I'm not aware of these; do you mean that GnuPG is not secure by default in its algorithm list? It chooses compatibility over security, but you're free to change the configuration. I think it's too harsh to say that GnuPG is inadequate because of that.
>GNU is just organizationally incapable of producing secure code.
I don't see why that'd be true, anyone can contribute to GNU so there is nothing inherent about GNU that makes its projects insecure.
>GPG is not good. It is broken at a fundamental level.
Works for me!
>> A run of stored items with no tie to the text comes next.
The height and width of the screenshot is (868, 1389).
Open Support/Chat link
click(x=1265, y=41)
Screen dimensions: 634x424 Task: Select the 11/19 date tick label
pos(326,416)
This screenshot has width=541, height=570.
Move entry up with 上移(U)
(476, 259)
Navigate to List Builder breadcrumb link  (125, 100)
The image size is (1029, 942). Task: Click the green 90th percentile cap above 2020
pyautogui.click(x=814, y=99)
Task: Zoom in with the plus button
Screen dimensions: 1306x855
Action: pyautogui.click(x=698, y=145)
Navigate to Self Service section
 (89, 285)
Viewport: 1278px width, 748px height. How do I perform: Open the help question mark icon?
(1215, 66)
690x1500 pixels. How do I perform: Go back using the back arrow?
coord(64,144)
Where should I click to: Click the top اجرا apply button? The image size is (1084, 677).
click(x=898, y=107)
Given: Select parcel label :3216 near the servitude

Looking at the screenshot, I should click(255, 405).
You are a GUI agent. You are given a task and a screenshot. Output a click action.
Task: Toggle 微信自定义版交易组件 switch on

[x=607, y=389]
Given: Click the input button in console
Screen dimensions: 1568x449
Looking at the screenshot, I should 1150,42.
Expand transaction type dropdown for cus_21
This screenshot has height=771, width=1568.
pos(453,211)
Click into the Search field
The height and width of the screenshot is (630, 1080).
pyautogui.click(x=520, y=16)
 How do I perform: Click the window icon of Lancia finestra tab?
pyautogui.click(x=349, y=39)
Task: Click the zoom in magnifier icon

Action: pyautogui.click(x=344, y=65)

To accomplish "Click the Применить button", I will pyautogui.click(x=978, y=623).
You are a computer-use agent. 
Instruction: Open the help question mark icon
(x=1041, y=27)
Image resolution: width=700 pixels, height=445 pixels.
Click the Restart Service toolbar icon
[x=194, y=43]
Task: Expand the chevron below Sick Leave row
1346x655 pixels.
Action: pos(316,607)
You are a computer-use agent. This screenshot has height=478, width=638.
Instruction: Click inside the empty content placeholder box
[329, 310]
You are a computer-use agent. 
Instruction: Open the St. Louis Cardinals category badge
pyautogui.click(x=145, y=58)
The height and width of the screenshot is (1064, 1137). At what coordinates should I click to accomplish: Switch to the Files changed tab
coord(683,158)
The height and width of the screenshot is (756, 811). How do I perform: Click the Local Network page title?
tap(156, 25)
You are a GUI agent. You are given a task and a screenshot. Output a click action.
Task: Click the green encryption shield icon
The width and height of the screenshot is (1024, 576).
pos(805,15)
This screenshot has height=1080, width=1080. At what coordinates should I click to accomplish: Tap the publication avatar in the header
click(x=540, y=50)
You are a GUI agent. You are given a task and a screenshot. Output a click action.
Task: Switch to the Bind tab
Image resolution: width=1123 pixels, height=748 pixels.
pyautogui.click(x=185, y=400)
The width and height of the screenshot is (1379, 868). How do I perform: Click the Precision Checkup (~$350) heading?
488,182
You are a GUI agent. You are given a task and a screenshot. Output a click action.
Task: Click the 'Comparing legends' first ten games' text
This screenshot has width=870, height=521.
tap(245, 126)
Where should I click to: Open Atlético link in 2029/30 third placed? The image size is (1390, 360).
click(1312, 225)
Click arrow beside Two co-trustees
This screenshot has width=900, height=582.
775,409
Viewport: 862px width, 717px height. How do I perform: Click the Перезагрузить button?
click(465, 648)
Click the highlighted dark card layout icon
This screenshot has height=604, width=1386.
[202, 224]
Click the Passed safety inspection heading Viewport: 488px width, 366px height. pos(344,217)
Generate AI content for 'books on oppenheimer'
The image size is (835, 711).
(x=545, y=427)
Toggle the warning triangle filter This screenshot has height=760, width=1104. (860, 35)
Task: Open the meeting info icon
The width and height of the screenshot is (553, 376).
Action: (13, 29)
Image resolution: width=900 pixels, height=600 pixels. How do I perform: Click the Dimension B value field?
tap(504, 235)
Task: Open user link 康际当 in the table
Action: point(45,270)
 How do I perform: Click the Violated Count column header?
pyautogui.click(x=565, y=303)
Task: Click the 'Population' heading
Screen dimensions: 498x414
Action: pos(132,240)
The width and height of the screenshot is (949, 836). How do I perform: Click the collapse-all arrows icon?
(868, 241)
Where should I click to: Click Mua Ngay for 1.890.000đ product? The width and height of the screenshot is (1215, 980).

I use it to sign my git commits and tarball releases, and with gpg-agent I get to authenticate to SSH servers.
>Works for me!
Hey, so long as you're cognizant of the fact that everyone credible thinks GPG is at best a security LARP, do what you feel is best.
What better options are there, if you're aware of these weaknesses i'm sure you're aware of better options.
More in keeping with the Unix philosophy of doing one thing and doing it well (GnuPG in particular does a mediocre job of many things), the best move is to replace it with a suite of single purpose tools.
For example, signing commits with minisign or signify.
>For example, signing commits with minisign or signify.
These tools don't work well with git or the git forges, and they do not work at all with fossil. (Obviously signify is a good choice if you're using OpenBSD.) Furthermore they lock you in entirely in their choice of algorithm, Ed25519, which may not be what you want (Why not Ed448?)
As far as adoption goes, and adoption is hard to get going, GnuPG is what is used in Linux the most...
"Github supports GnuPG signatures" does not contradict the statement "GnuPG is trash". I will not engage further, it's obvious you are not interested in honest discussion of the technical merits.
The issue is mostly with git itself, e.g. take a look at
git cat-file commit HEAD
to see something like: tree <tree-hash>
parent <parent-hash>
author <author-name> <author-email> <timestamp>
committer <committer-name> <committer-email> <timestamp>
gpgsig -----BEGIN PGP SIGNATURE-----
<ascii-armored RFC9580 signature>
-----END PGP SIGNATURE-----
<commit message>
You can view an example of the structure of this ascii-armored signature here <https://cirw.in/gpg-decoder/#-----BEGIN%20PGP%20SIGNATURE---...>.You can add a patch to git to support more signature types than just OpenPGP. You may then be able to move mountains and get GitHub/others to join in the validation. Finally, if you can find bugs/exploits in GnuPG, you should report them and you will definitely get credit and recognition for them. They are not trivial to find.
I have heard it said that a problem with GPG is that it does encryption AND signing when you'd ideally have separate tools for those tasks, like, for example, age for encryption.